# WHAT THE TASK ASKS
From the line that contains "Click the Target Table Name input field" to the last line of the data below, transcribe every line exactly. Do not include the pictures.

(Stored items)
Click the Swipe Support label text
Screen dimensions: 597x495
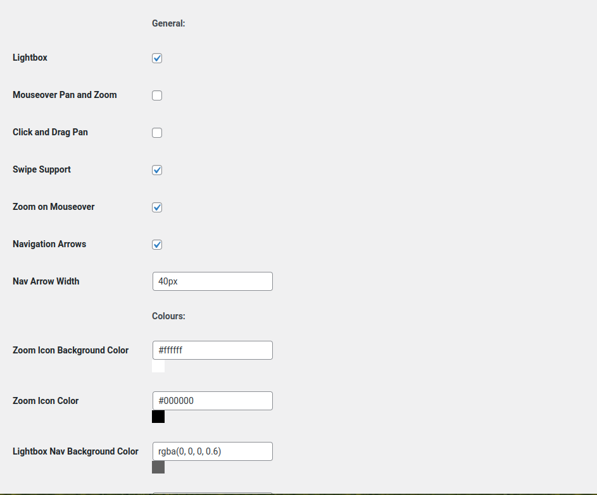[42, 169]
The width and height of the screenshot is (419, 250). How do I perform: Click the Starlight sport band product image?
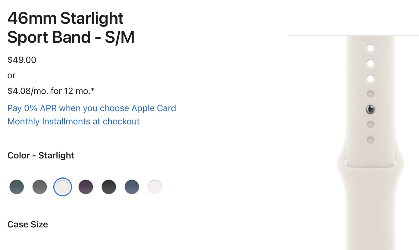click(370, 196)
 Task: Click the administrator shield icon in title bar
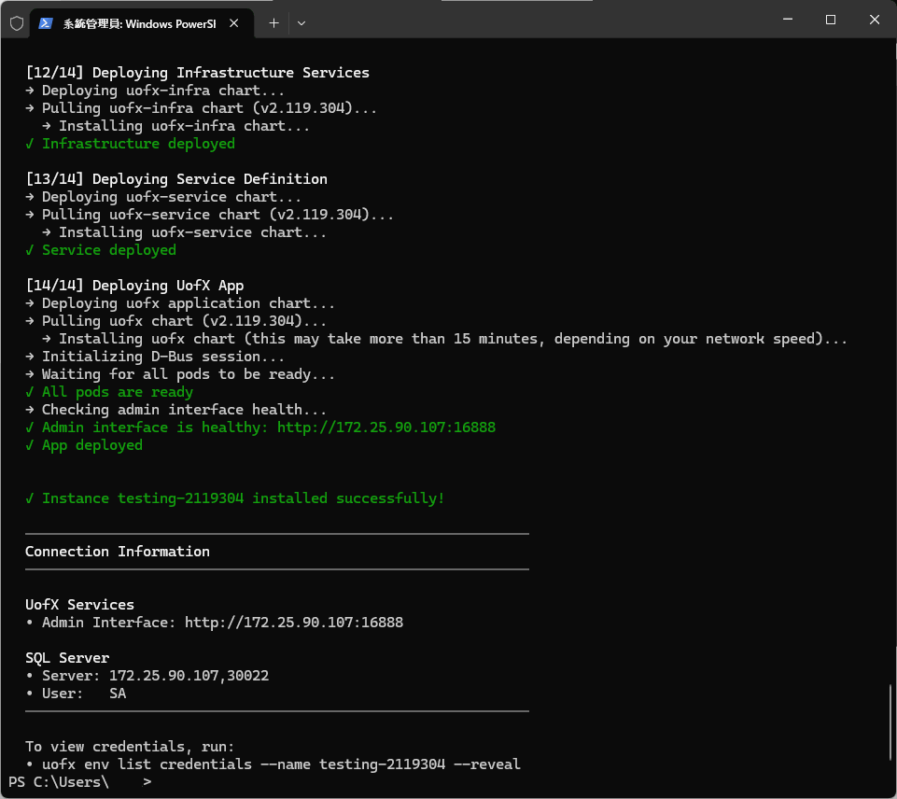point(16,23)
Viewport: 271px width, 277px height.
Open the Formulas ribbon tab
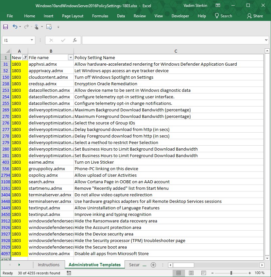point(100,16)
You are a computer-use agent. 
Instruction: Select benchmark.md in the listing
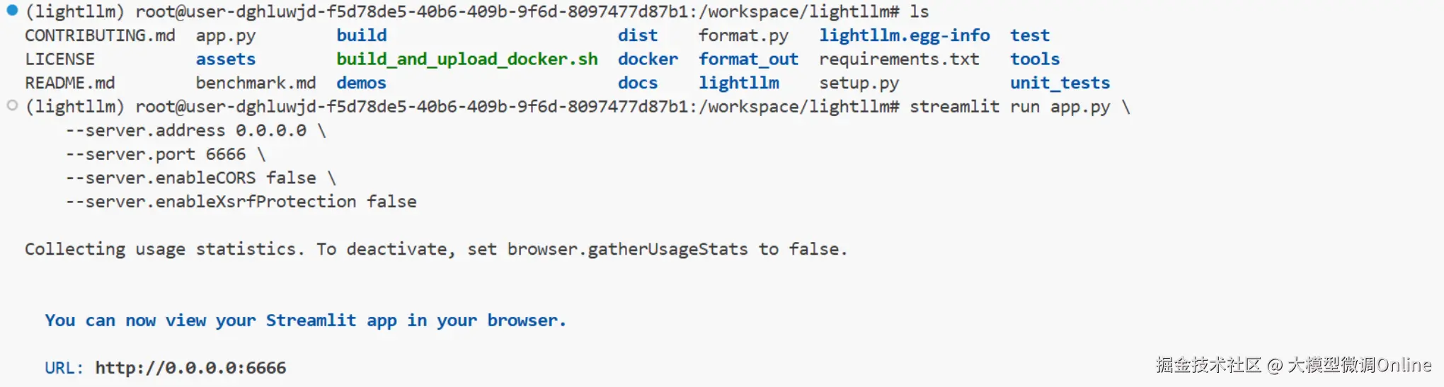pyautogui.click(x=256, y=83)
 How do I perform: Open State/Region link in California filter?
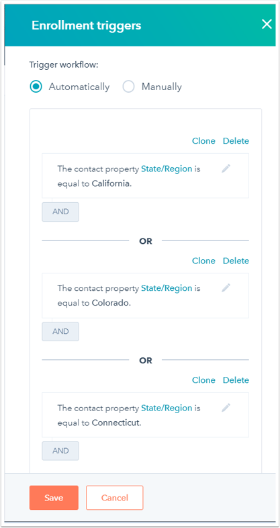tap(167, 169)
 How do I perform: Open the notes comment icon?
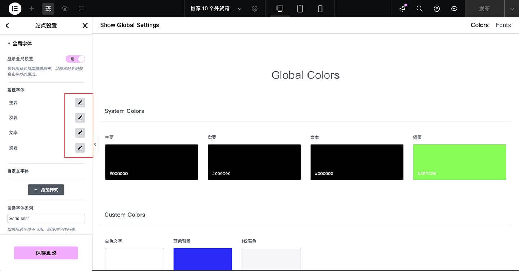pos(81,9)
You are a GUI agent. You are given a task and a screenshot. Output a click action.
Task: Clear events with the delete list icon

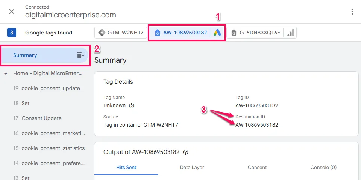tap(80, 56)
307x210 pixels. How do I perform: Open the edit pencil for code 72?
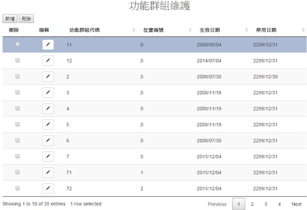click(48, 188)
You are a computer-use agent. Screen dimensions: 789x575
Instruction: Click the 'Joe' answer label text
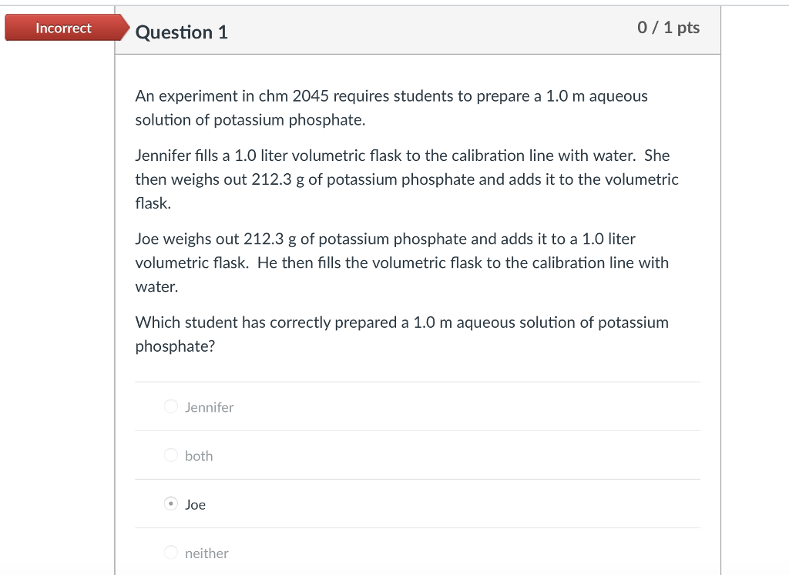[x=195, y=505]
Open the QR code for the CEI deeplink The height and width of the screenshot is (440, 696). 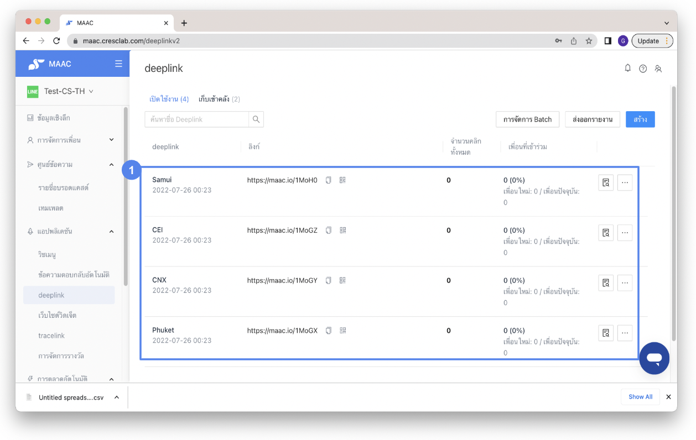pyautogui.click(x=342, y=230)
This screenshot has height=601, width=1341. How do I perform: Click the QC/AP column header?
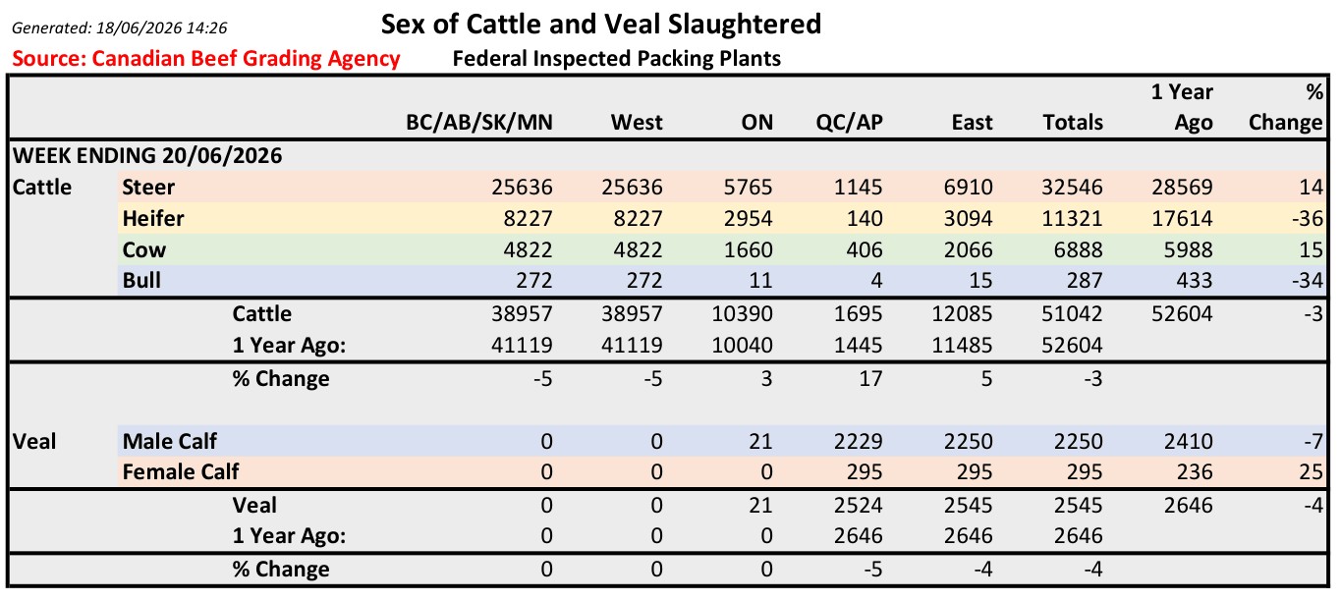(x=849, y=123)
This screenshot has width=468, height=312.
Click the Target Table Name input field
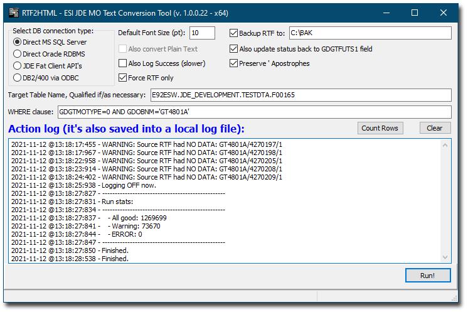301,95
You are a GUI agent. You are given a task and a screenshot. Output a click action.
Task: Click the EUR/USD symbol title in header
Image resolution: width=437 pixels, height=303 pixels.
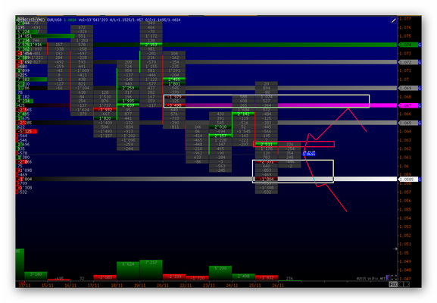click(55, 20)
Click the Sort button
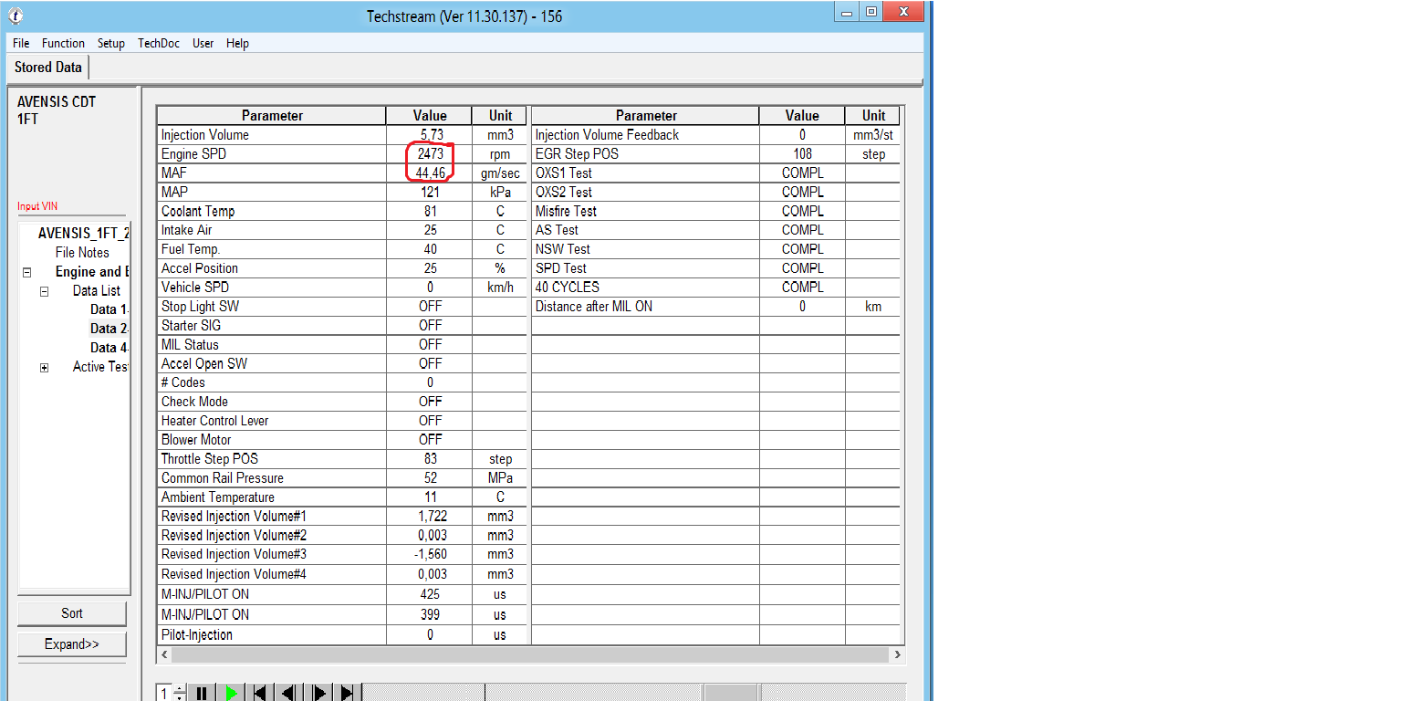 [72, 613]
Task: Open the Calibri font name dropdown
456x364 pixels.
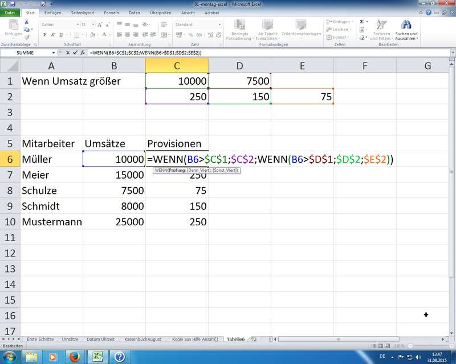Action: pos(77,25)
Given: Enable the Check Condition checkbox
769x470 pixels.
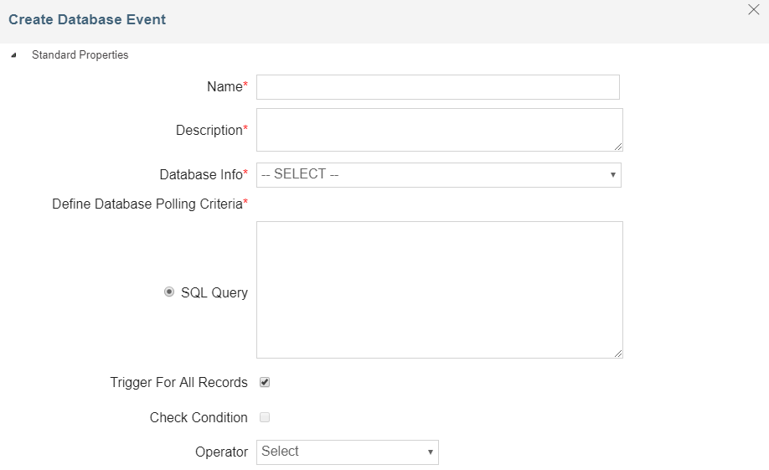Looking at the screenshot, I should [x=265, y=417].
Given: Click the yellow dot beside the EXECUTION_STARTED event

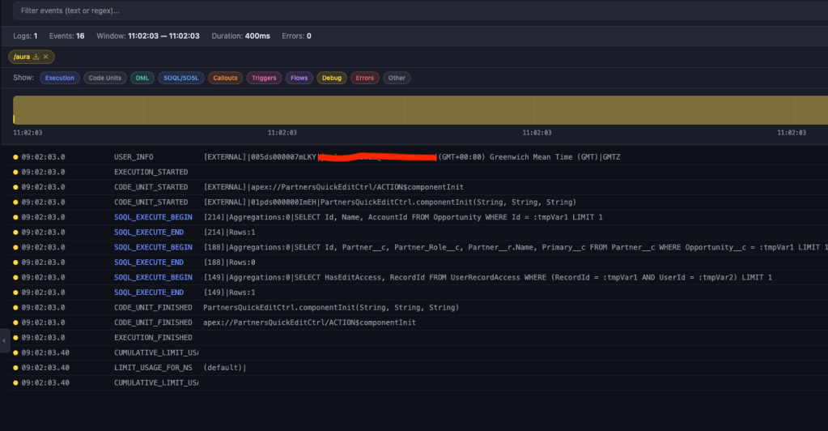Looking at the screenshot, I should [15, 172].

# ANSWER SPACE
Click the Target Table Name input field
301,95
You are a GUI agent. You are given a task and a screenshot. Output a click action.
Task: Click the EUR/USD symbol title in header
Image resolution: width=437 pixels, height=303 pixels.
click(55, 20)
Click the Sort button
 [72, 613]
Task: Open the Calibri font name dropdown
456x364 pixels.
Action: pos(77,25)
Given: Enable the Check Condition checkbox
769x470 pixels.
Looking at the screenshot, I should [x=265, y=417].
Given: Click the yellow dot beside the EXECUTION_STARTED event

Looking at the screenshot, I should [15, 172].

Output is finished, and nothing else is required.